Hace unos meses, un cura de una parroquia de Estación Central me contaba la manera en que una pareja haitiana y su hijo recién nacido habían sido estafados. Les exigieron pagar el arriendo de una pieza antes de ocuparla -me mencionó el precio, excesivo para las condiciones- y luego los dejaron en la calle. Era pleno invierno. No había a quién reclamar. Fueron a pedirle su auxilio, como muchos otros lo hacían frecuentemente.

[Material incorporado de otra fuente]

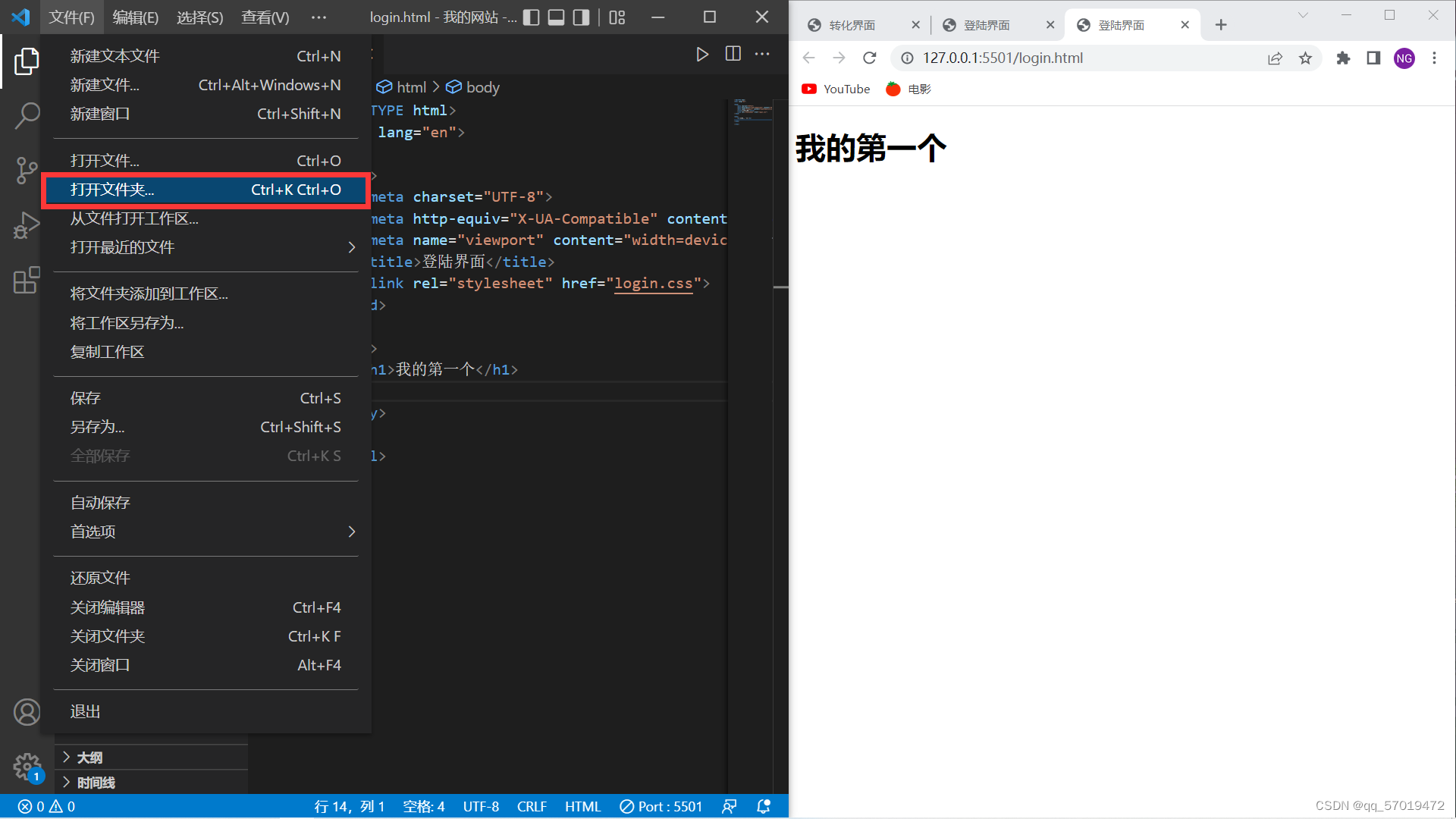Image resolution: width=1456 pixels, height=819 pixels.
Task: Expand the 大纲 outline section
Action: tap(89, 758)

Frente a esa iglesia de Estación Central, que suele servir de albergue a personas sin casa, hay un colegio. Al final de la jornada es posible ver a los escolares arremolinarse en la calle: la mayoría son hijos de inmigrantes, de piel oscura y pelo tupido, como Lisette. ¿Qué pensarían esos niños cuando vieron por televisión el retorno de hombres y mujeres que bien podrían haber sido sus padres? ¿Habrá vida para ellos en Chile? Seguramente, con los años esos chicos crecerán y aprenderán todos los relatos que los chilenos hemos construido sobre nosotros mismos. Las leyendas sobre nuestra propia valía, el cantar de gesta sobre nuestras virtudes. Conocerán sobre nuestra humildad y sencillez endémica, sobre la gallardía de nuestros soldados, nuestra hospitalidad legendaria y la solidaridad de un pueblo que cada tanto debe “ponerse de pie” para enfrentar la adversidad de una geografía loca y una naturaleza rabiosa. Una mitología patria que transforma la resignación en valentía y la lástima en virtud, y que nos sitúa como sobrevivientes de catástrofes consecutivas que han acabado por labrar un carácter colectivo que tiende al altruismo. Escucharán eso después de cada terremoto, aluvión o tsunami y a propósito de las campañas de televisión para ir en auxilio de los más necesitados. La culpa es el motor que nos mueve. Entre una y otra cosa, también podrán conocer noticias como las de esta semana; historia como las de un chofer de bus que conduce acompañado de su señora que sufre alzhéimer, porque no tiene quién la cuide; o el relato de una adolescente que decidió suicidarse en un baño público para escapar del acoso sistemático de sus compañeros de curso; o ver las imágenes de un anciano saltando la cuerda en la Plaza de Armas a cambio de dinero para subsistir. Cuando sepan conciliar los discursos sobre nuestros atributos como pueblo -el asilo contra la opresión, la tierra de los libres, el trato humanitario al más débil, la virtual inexistencia de racismo- con el reflejo que nos devuelve la realidad conocerán el último secreto, el elemento invisible que nos hace ser como somos, la fórmula que explica en qué consiste ser chileno.